The Indianapolis-born Dillinger was one of America’s most notorious criminals. The FBI says Dillinger’s gang killed 10 people as they pulled off a bloody string of bank robberies across the Midwest in the 1930s.

The Indiana State Department of Health in July approved Thompson’s request to exhume Dillinger’s body Sept. 16, but that exhumation did not appear to occur. The first permit was valid only for Sept. 16 and the reinterment was to happen the same day, ISDH said.

A second application filed by Thompson dated Sept. 9 and received Monday by ISDH requests Dillinger’s body be exhumed Dec. 3 and reinterred Dec. 17.

Application filed Sept. 9, 2019, to exhume John Dillinger in December 2019. (Provided Document/ISDH)

Statement provided by ISDH:

We just received the application late yesterday, so the approval process has not been completed. We do not have an estimate on when it will be complete at this point.
 
Those dates are the dates the applicant has requested. So, if this application were to be approved, the disinterment would have to occur on Dec. 3 and the reinterment would have to occur on Dec. 17.

The previous application was for both things to occur on the same day.
 
We can’t speak to why the applicant has requested different days for the disinterment and reinterment.

Thompson filed a lawsuit Aug. 14 against Crown Hill Cemetery, after cemetery officials objected to the proposed exhumation.

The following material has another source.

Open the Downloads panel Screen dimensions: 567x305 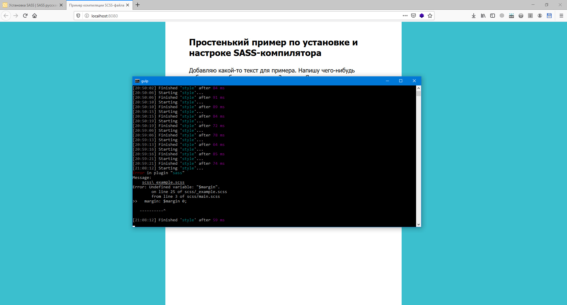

The suit claims Crown Hill objects to the exhumation because “widespread media attention may be disruptive or unsettling to cemetery visitors.”

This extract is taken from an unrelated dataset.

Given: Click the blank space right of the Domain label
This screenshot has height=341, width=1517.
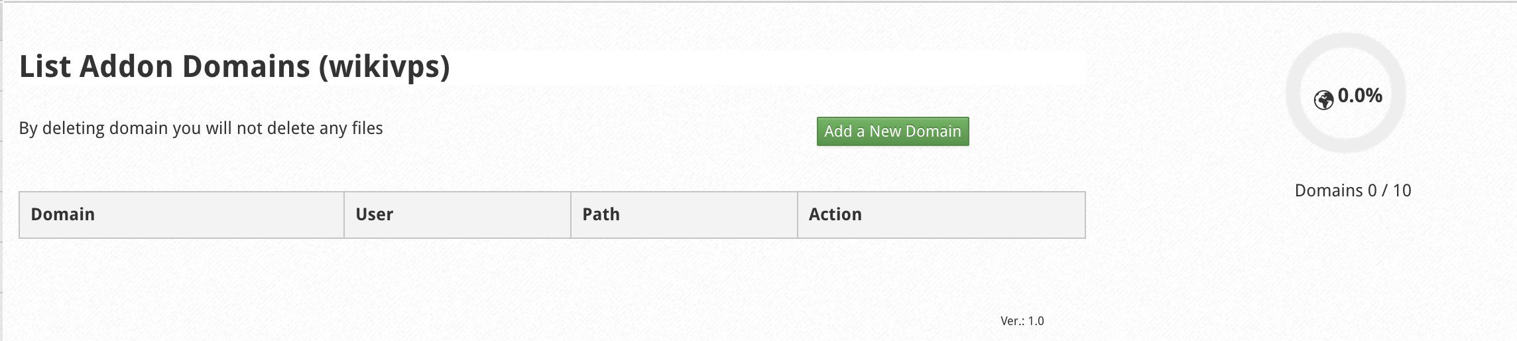Looking at the screenshot, I should point(219,214).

The lawsuit also states says the cemetery is concerned that “removing several layers of concrete above Dillinger’s grave would disturb nearby graves.”

A few days after his 1934 burial, Dillinger’s father had his casket covered with a protective cap of concrete and scrap iron topped by four reinforced-concrete slabs to prevent vandals from trying to dig him up, according to Susan Sutton, a historian with the Indiana Historical Society. 

A Marion County judge on Sept. 4 issued an order granting Thompson permission to continue with the exhumation.

The court order gave guidelines for reburial of the body: If it is determined to be Dillinger, it will go back to the same grave. If it is determined not to be Dillinger, Crown Hill will choose the place of reburial. Law enforcement officials and cemetery management will need to pursue the identity of the body in that case.

An Oct. 1 status hearing is scheduled in Thompson’s lawsuit against the cemetery.

Another relative of Dillinger, John Scalf, on Tuesday said he was cooperating with the cemetery, believed Dillinger is the person buried in the grave marked with his name, and is “absolutely opposed” to the exhumation.

Scalf says his mother was Dillinger’s half-sister and was the gangster’s “confidant.” He said he found Thompson’s continued effort to exhume Dillinger “repugnant, vile and vulgar. If [Thompson’s] mother were alive, she would say the same thing.”

The History Channel said Wednesday it had dropped out of a planned documentary that would have featured the exhumation. A&E Networks spokesman Dan Silberman declined further comment, saying network officials “do not comment on why we aren’t moving forward with a project.”

News 8 reached out to Thompson’s attorney and to Crown Hill Cemetery for comment and on Tuesday had not heard back.